When I was tricked by Mr Dostoevsky

Each of us had our own tastes in reading. I was fond of thrillers and mysteries, especially Perry Mason and Agatha Christie whodunits.

Published: 03rd December 2019 04:00 AM  |   Last Updated: 03rd December 2019 03:17 AM   |  A+A-

Express News Service

What is a long train journey without books for company? Like migratory birds flying south in winter, I belonged to the flock of students who make their annual passage from boarding schools to their homes during vacation time. Only, flying was never an option for us in those days before the advent of discounted air fares. We had to slog it out on trains for an entire day, or even more.
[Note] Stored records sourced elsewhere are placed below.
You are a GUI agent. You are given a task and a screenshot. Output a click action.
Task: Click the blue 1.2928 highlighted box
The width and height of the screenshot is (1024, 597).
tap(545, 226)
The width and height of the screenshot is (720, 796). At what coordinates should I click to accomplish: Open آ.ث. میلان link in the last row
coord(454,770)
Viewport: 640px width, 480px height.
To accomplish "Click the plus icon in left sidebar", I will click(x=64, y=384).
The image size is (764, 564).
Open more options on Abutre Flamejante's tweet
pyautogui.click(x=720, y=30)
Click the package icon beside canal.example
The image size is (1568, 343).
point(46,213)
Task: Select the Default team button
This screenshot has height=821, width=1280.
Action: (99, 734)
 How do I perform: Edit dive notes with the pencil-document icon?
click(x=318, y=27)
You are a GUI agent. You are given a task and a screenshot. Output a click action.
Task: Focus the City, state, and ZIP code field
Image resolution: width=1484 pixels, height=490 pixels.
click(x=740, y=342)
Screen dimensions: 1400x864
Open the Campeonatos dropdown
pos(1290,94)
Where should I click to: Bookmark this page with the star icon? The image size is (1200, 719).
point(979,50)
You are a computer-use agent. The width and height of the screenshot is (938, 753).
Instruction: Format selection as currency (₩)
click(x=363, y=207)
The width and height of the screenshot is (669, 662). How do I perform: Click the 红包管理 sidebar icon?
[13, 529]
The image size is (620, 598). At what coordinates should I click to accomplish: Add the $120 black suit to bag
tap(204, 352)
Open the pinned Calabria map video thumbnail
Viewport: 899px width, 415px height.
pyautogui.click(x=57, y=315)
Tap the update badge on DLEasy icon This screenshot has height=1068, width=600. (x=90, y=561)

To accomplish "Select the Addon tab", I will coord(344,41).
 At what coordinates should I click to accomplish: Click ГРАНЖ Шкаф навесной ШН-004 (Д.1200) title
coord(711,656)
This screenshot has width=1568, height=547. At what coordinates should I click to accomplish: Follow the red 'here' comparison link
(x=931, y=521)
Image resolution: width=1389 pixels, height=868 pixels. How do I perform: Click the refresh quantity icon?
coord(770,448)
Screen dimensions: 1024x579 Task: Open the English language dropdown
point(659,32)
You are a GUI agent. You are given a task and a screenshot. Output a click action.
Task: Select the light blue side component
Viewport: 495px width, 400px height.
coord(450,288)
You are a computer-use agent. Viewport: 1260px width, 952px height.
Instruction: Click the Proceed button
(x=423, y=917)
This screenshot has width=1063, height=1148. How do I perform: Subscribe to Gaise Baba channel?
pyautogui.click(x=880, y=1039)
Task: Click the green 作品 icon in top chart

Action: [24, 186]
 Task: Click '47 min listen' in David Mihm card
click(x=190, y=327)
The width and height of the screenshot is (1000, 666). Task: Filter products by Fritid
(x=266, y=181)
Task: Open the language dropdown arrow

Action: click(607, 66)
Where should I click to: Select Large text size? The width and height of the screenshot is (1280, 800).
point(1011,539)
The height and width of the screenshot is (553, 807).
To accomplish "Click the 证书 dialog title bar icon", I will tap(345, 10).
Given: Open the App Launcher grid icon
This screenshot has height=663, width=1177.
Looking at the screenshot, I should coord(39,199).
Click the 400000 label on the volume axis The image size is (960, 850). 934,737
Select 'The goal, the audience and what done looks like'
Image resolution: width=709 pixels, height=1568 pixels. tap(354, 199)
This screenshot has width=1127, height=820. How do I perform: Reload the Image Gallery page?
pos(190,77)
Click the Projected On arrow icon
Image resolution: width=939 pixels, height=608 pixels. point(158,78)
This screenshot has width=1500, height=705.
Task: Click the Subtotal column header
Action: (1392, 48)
But we turned the ordeal into an opportunity for reading books. Perched on an upper berth, we would remain immersed in our fictional world as the miles sped by.

Each of us had our own tastes in reading. I was fond of thrillers and mysteries, especially Perry Mason and Agatha Christie whodunits. Whenever I solved a case with my intuition before the author had reached its denouement, I would be tickled to the bone. I didn’t have to carry any books because the Indian Railways had a chain of A.H. Wheeler & Co. outlets dotted all over the country. Wheeler also had a remarkable buy-back policy, whereby I didn’t have to add the books I bought to my luggage. I could surrender a book after reading it at half its price. Through fierce bargaining, Indian-style, I often managed to net almost two-thirds of the value. No sooner did I finish a title than I would rush to the next Wheeler’s stall and ‘trade’ it in for another book for the next leg of my journey. I finished two or even three mysteries on one trip. Murders, I observed, are lighter on one’s grey cells than heavy mental stuff!

Once I couldn’t find any book by a familiar author at the bookstall and grabbed something even as the train started rolling. The title suggested a mystery novel. But what a red herring it was! A few pages into Crime and Punishment by one Dostoevsky and I had that herring sticking in my gullet. Though it was sheer punishment to plough through its dark world, I had no alternative but to carry on reading it till the next Wheeler came into view.

I don’t know when exactly it happened. But I soon found myself deep in the tunnels of the novel, trying to unearth not a mystery but the fascinating characters of the murderer and his two victims. Many a Wheeler stall came and went, but I continued reading Crime and Punishment as if there was no tomorrow. That book never went back to Wheeler under buy-back. It remains in my small library, to be read again and again into my sunset years.